11.3.13

Ospina: "Toda realidad está fundada en mitos"

 El narrador colombiano, premio Rómulo Gallegos 2009, habla de Ursúa, la novela que dio inicio a su trilogía sobre la conquista de América, y del sentido profundo de la literatura cuya función, según el autor, consiste en "recoger las preguntas de su tiempo"

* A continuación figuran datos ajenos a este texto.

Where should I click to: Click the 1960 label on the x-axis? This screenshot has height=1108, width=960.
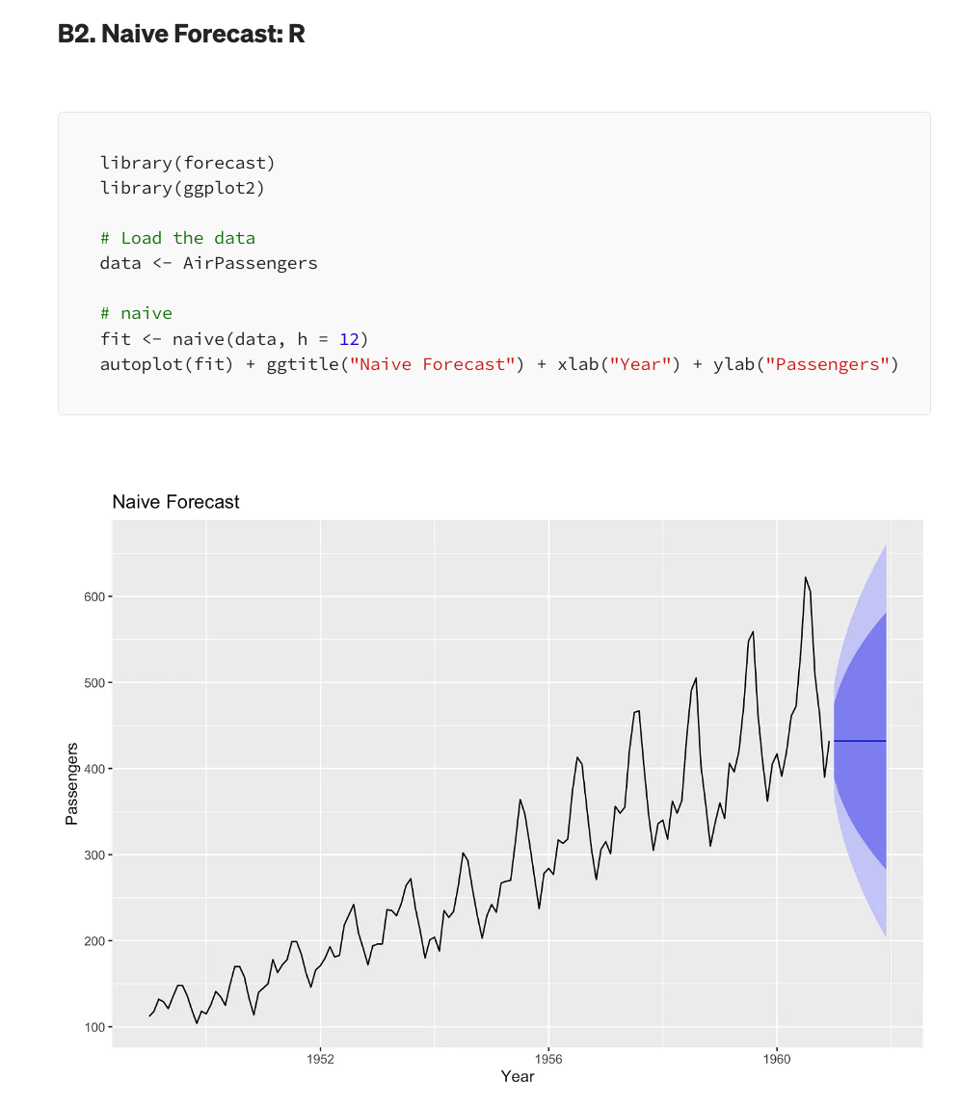[x=777, y=1059]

La obra de Ospina invita a reflexionar sobre la relación del hombre con la naturaleza./Diego Spivacow/adncultura.com

"Nosotros desaparecemos pero las preguntas y respuestas que alcanzamos a vislumbrar quedan allí, cada quien tiene la posibilidad de formular las cosas que la historia le permitió sentir y pensar." Con la impronta de considerar la literatura como un interrogante intenso y persistente, William Ospina (Padua, Colombia, 1954) le dio forma a una notable obra poética y ensayística que le otorgó un lugar privilegiado en las letras colombianas. Fue también una pregunta lo que lo llevó a emprender su obra narrativa, casi veinte años después de su primer libro de poemas. La curiosidad por descubrir los orígenes de Colombia y su población despertó la necesidad de narrar su propia visión de la historia.

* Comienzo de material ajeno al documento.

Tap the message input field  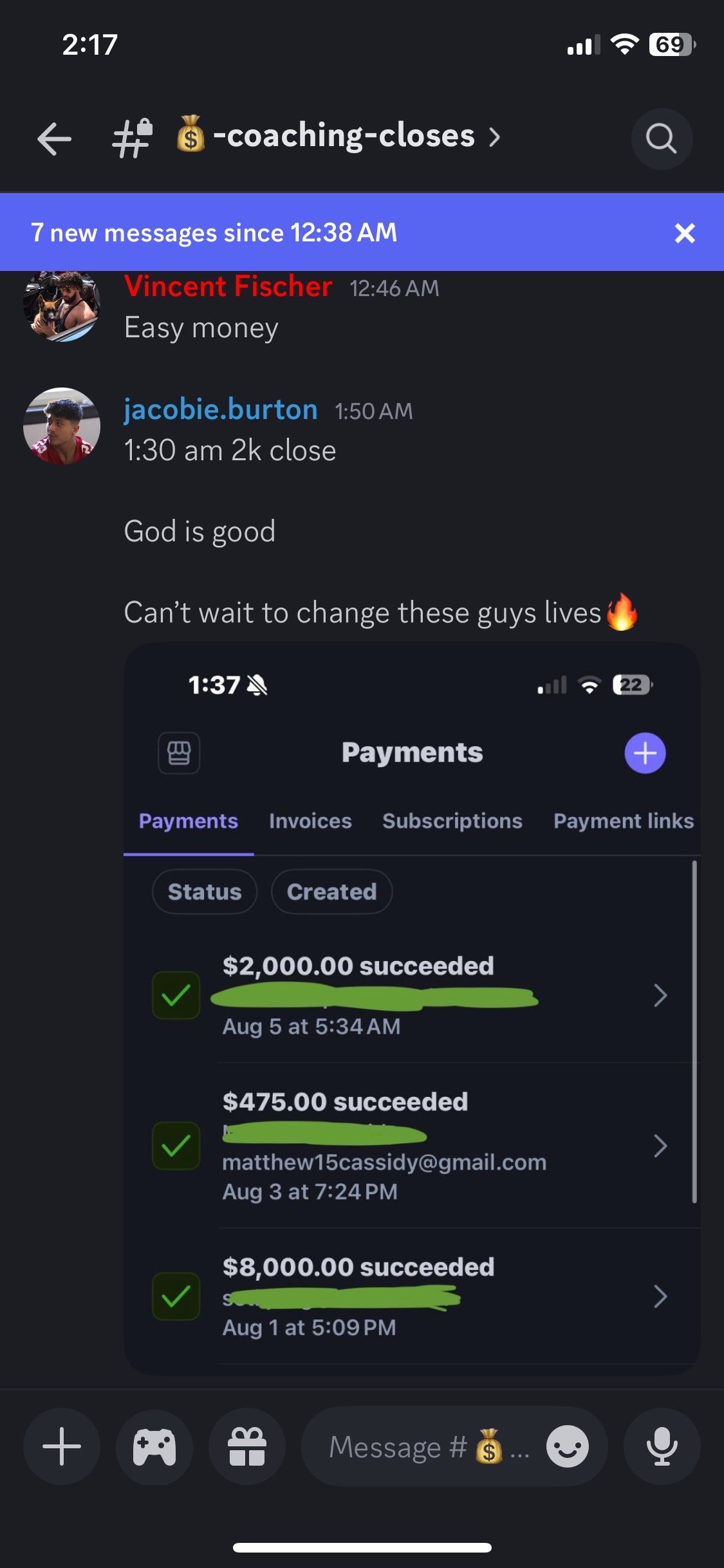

Así nació Ursúa (Mondadori), novela en la que cuenta el derrotero de Pedro de Ursúa, un conquistador y adelantado navarro del siglo XVI que fue asesinado en una de las primeras expediciones europeas al Amazonas. La descomunal historia del personaje hizo desbordar el relato, que tuvo que ser continuado en las novelas El país de la canela , ganadora del premio Rómulo Gallegos 2009, y La serpiente sin ojos . No obstante estar basadas en acontecimientos reales del pasado, las novelas escapan al fácil rótulo de "novela histórica". Su prosa parece crecer en la lectura e intentar capturar la vibración de los colores y la violencia de los actos. Un esfuerzo de escritura que, más que aportar una versión original del pasado, se propone la reconstrucción completa de un mundo perdido.

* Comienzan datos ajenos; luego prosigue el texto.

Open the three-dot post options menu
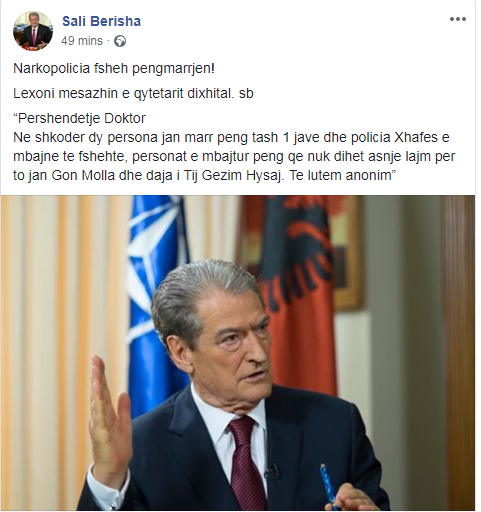The height and width of the screenshot is (512, 481). coord(458,19)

"Hace unos veinte años me encontré con la obra de un poeta del siglo XVI, Juan de Castellanos, que escribió un relato muy extenso sobre la conquista de las regiones equinocciales de América y del Caribe", contó a adncultura Ospina, de visita en Buenos Aires. "Hacía mucho tiempo que buscaba respuestas sobre los orígenes de Colombia así que el libro me apasionó. Además era un poema, no un libro de historia ni una crónica seca, sino algo lleno de vida y de detalles. Me puse a escribir Las auroras de sangre , un ensayo sobre Castellanos."
-¿Cuál fue su lectura del poema?
-La obra, escrita en octavas reales de hace cuatro siglos, tenía fama de ser farragosa y difícil de leer. Al leerla vi que más allá de las dificultades sus temas eran apasionantes y su manera de contar, muy directa, sin adornos ni demasiados artificios. Castellanos utilizó el verso porque era la manera más duradera de conservar las historias. No correspondía a la poesía de ese entonces, más hiperbólica y afín a los mitos griegos y latinos, como podría ser La araucana de Alonso de Ercilla. Esta obra era más moderna, narraba los hechos en toda su crudeza e intensidad sin intención de embellecerlos, y se animaba al mestizaje lingüístico. Aunque el español de entonces estaba en condiciones de escribir el Quijote , era una lengua que enmudecía ante América, no tenía palabras para nombrar lo que veía.
-¿Cómo pasó de la escritura del ensayo a la de Ursúa , la primera novela de su trilogía?
-Luego de terminar Las auroras de sangre sentí que había ciertas historias que yo podría contar tal vez con mayor nitidez que otros, porque me había familiarizado durante años con los detalles de la conquista. El relato escolar que nos llega casi siempre se centra en tres o cuatro hechos, pero descarta la intensidad abigarrada de ese mundo. No capta el asombro de los españoles ante un paisaje tan distinto, ni su lucha no sólo con los pueblos indígenas sino también con los climas, los ríos y las montañas. Tampoco recupera el choque que vivieron los indígenas: la crueldad de los conquistadores, los caballos que no conocían, los perros feroces que fueron una de las principales armas, la pólvora y las espadas, el cristianismo. Los españoles decían que los indios eran idólatras porque veneraban unas piedras, o al sol, pero éstos veían que los españoles adoraban a un par de leños cruzados y también los creían bárbaros.
-¿Por qué eligió narrar la historia de Pedro de Ursúa?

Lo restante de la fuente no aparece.